Adding up such other spending, Park spent $3.5 million against drilling in 2010 alone, according to Entine's article.

But that figure includes grants such as $25,000 for a Michigan group to build support for "placing all water in the Great Lakes Basin in public trust" and the $100,000 Park gave to NPR for environmental coverage.

Park's grant spending isn't hidden. The foundation, along with industry groups and most nonprofits, must list its grants and other finances on tax returns that are available to the public. Beyond that, Park provides more updated information about its grants at its own website.

Jensen said that before the foundation got involved in the drilling debate, it had abided by the credo that "true philanthropy doesn't want to be recognized." But as the debate heated up, he said, the foundation realized anonymity could be equated with secrecy.

"People can either assume the best or the worst," Jensen said. "We chose to be transparent."

Even if Park's anti-fracking campaign has provided twice the official figure, it's far from a huge amount when compared to industry spending.

The American Petroleum Institute, the industry's main trade group, spends more than $180 million a year, including $3 million for grants and $56 million for lobbying in 2010, according to its public tax return, available at Guidestar.org.

The Independent Petroleum Association of America, which in 2009 created the Energy in Depth campaign that targets Park, spent more than $8 million on operations in 2010. IPAA spokesman Jeff Eshelman said EID's national budget was around $500,000 when it launched in 2009 and around $600,000 in 2010 and 2011.

But the best comparison might be to the American Clean Skies Foundation, a nonprofit founded and funded by Aubrey McClendon, the outspoken chairman and CEO of Chesapeake Energy Corp.

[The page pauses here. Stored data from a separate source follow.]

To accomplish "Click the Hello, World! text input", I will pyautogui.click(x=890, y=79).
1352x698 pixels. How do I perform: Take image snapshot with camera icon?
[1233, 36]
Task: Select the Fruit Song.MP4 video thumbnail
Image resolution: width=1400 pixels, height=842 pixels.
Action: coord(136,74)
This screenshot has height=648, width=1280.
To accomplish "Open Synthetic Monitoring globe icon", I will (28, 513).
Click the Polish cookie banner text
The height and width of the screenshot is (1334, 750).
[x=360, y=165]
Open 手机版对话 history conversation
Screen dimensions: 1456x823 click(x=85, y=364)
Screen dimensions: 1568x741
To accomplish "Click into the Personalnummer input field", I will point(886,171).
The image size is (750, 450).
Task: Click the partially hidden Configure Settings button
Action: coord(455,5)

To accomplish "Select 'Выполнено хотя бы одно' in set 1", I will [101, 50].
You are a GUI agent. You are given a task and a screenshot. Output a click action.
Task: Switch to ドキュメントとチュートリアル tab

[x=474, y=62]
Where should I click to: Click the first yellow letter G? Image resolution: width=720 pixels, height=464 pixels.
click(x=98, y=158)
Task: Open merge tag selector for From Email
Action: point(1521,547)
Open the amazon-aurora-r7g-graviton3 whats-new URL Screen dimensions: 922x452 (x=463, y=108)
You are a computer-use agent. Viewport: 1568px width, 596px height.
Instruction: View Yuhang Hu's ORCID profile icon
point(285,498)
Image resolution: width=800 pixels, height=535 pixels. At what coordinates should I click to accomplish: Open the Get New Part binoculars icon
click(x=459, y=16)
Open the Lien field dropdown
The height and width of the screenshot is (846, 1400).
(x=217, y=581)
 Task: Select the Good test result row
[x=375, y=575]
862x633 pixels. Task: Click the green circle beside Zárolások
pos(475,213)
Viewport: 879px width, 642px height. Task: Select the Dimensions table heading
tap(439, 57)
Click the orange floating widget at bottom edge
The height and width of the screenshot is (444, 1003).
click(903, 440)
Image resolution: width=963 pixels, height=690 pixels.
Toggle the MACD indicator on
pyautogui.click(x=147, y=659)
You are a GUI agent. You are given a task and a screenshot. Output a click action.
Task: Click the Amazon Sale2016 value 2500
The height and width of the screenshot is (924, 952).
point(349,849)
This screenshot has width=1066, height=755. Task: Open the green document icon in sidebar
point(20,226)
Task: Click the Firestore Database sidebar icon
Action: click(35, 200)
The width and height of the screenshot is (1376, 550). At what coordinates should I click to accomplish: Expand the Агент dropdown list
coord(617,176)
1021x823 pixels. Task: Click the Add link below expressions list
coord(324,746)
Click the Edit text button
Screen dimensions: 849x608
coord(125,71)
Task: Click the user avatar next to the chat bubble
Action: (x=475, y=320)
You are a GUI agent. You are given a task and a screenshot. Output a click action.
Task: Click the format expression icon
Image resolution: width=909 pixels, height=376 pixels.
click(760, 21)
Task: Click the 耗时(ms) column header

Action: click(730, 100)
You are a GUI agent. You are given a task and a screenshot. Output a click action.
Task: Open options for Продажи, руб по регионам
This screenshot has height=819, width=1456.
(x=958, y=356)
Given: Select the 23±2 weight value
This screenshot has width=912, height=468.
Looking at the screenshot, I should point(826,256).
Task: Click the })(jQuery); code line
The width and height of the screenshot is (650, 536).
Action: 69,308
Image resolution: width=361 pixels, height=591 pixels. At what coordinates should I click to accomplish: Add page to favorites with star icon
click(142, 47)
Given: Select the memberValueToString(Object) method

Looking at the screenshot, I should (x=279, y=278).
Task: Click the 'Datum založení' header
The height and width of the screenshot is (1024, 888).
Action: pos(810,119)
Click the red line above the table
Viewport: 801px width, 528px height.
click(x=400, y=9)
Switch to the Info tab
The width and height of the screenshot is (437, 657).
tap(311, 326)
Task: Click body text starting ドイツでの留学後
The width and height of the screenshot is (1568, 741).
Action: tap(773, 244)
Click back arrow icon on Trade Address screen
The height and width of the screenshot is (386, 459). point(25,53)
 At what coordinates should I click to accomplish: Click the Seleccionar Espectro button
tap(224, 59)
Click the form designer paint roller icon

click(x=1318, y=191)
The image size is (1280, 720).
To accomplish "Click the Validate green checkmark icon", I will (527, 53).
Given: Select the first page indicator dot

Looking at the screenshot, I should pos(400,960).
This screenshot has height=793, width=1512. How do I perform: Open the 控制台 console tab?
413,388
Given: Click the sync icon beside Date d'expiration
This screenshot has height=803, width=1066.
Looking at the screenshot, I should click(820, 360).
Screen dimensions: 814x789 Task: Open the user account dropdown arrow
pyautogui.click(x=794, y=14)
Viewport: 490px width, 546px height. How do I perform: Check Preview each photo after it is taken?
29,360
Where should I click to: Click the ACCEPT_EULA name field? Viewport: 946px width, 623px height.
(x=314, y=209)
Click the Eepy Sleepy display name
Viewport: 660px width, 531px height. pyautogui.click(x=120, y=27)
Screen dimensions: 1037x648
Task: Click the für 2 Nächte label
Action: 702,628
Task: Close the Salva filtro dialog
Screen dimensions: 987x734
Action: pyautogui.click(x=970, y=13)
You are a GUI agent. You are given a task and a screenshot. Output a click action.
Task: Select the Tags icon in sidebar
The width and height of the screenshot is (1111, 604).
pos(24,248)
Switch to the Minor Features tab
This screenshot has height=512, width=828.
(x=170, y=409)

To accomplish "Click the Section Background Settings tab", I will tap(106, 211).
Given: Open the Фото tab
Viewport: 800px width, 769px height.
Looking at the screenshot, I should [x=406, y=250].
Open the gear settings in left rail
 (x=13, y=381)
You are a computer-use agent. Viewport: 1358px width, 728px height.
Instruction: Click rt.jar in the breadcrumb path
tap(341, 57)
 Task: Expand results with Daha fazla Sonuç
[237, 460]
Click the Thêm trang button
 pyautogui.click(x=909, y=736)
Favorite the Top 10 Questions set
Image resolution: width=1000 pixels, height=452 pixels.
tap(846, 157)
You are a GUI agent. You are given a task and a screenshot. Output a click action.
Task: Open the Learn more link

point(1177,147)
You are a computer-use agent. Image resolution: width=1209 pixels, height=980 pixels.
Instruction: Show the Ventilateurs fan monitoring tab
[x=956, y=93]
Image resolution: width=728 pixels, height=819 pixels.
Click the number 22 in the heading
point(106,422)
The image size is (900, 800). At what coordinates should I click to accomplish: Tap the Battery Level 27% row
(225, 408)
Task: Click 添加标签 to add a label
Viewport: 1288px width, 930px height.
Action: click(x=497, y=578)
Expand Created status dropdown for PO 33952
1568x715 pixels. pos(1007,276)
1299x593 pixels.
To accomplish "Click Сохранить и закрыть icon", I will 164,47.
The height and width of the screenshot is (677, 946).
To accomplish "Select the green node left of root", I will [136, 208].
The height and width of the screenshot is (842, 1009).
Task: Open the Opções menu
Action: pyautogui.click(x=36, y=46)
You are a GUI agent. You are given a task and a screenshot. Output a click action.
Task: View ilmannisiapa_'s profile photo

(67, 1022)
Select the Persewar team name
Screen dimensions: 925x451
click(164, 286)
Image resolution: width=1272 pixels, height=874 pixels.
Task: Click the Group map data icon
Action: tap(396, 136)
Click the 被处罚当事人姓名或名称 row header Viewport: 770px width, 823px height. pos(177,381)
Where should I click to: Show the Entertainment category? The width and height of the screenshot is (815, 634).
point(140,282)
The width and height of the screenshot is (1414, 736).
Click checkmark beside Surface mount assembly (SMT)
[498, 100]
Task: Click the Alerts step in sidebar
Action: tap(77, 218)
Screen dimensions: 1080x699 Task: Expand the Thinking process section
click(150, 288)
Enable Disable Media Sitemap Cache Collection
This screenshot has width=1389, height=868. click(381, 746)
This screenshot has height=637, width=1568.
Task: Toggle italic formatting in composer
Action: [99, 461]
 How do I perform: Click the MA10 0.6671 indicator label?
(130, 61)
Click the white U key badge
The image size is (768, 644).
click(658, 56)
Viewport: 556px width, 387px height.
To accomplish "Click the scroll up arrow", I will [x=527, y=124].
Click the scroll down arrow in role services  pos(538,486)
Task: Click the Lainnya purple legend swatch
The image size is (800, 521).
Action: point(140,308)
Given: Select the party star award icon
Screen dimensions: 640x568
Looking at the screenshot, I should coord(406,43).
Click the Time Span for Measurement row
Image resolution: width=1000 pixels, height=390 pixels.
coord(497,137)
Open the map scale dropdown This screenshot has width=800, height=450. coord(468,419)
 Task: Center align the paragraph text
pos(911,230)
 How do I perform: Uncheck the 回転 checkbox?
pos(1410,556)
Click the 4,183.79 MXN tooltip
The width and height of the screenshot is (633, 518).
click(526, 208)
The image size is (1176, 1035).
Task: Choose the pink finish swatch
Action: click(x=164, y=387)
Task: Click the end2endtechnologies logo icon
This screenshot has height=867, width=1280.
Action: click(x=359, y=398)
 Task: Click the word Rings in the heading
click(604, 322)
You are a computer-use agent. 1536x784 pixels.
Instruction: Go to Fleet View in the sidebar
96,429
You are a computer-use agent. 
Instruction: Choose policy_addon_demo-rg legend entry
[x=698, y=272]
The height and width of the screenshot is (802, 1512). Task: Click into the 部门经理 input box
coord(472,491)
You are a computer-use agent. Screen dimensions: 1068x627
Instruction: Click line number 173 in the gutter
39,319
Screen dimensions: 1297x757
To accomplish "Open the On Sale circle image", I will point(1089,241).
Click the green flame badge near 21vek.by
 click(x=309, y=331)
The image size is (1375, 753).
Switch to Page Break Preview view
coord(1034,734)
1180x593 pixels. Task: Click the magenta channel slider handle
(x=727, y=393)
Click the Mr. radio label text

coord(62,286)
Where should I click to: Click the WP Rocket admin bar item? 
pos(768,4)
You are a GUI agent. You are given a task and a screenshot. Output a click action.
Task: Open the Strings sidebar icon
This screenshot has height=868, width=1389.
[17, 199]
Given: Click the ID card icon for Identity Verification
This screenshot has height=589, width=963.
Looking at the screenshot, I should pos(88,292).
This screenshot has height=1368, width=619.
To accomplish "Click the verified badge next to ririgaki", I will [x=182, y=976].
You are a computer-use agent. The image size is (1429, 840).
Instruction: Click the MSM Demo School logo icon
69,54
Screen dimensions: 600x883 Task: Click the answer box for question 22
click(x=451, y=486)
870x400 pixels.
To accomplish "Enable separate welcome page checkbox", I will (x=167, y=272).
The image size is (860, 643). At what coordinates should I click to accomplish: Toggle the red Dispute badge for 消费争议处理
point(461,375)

Clean Skies spent $13 million in 2010, including $6 million for its television outfit alone.

But in December, Clean Skies all but scrapped its television operation. Foundation officials announced a grant-making program that sounds a little like Park's model: $1 million in grants "to underwrite the production and distribution of original, TV, film and Web content" on energy issues, "including feature-length documentaries and shorter subjects."

"We expect this new grant program to stimulate a host of creative ideas and help us bring the foundation's messages to a wider audience," Clean Skies CEO Gregory Staple said in announcing the changes. "Movies can impact people's sense of what is possible like nothing else."

This article was updated at 12:58 p.m. March 13.